◆ **Written task**
Which of the rows below contain the string "width"? Copy each of those rows in full.
%%
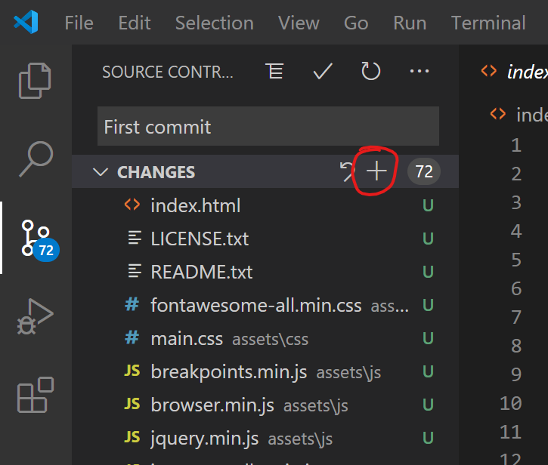Stage all changes with plus icon
Screen dimensions: 548x465
376,172
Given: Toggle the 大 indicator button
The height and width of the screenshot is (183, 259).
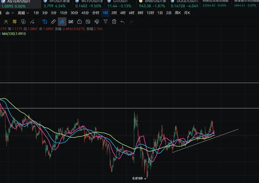Looking at the screenshot, I should click(6, 22).
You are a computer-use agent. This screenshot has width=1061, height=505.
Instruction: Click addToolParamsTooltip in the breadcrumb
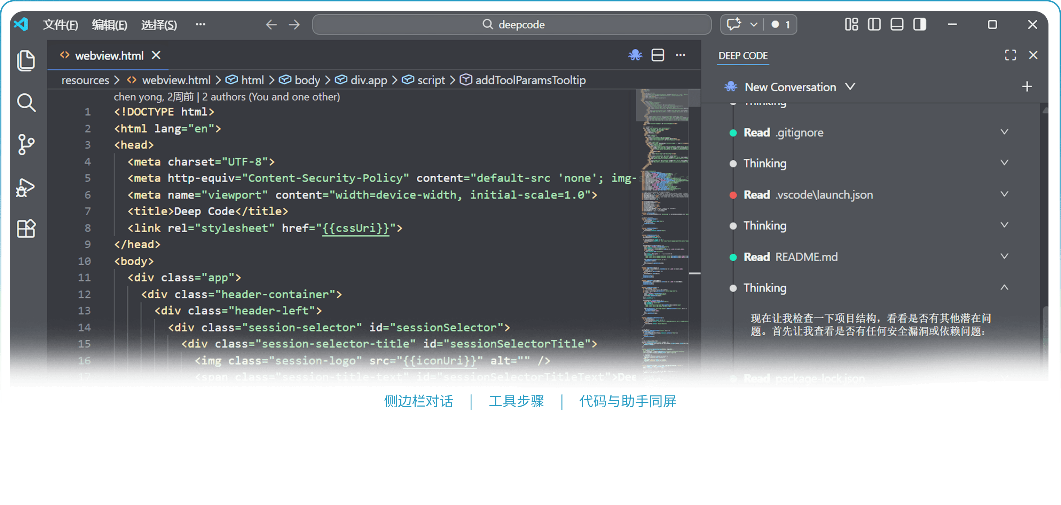click(530, 80)
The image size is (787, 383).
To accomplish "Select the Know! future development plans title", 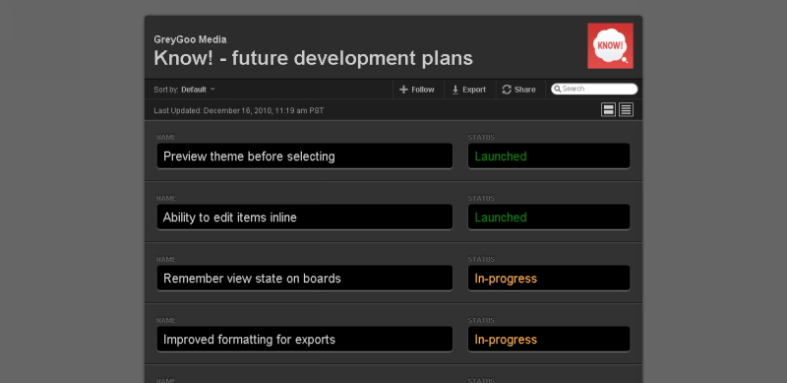I will click(313, 58).
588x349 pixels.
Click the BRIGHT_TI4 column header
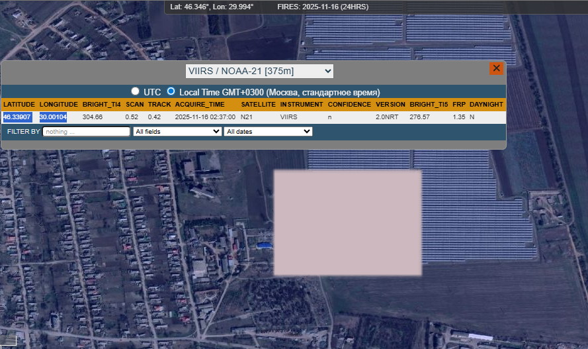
%%
◆ **Output for this task**
The height and width of the screenshot is (183, 259).
You are a computer-use agent. This screenshot has width=1061, height=505.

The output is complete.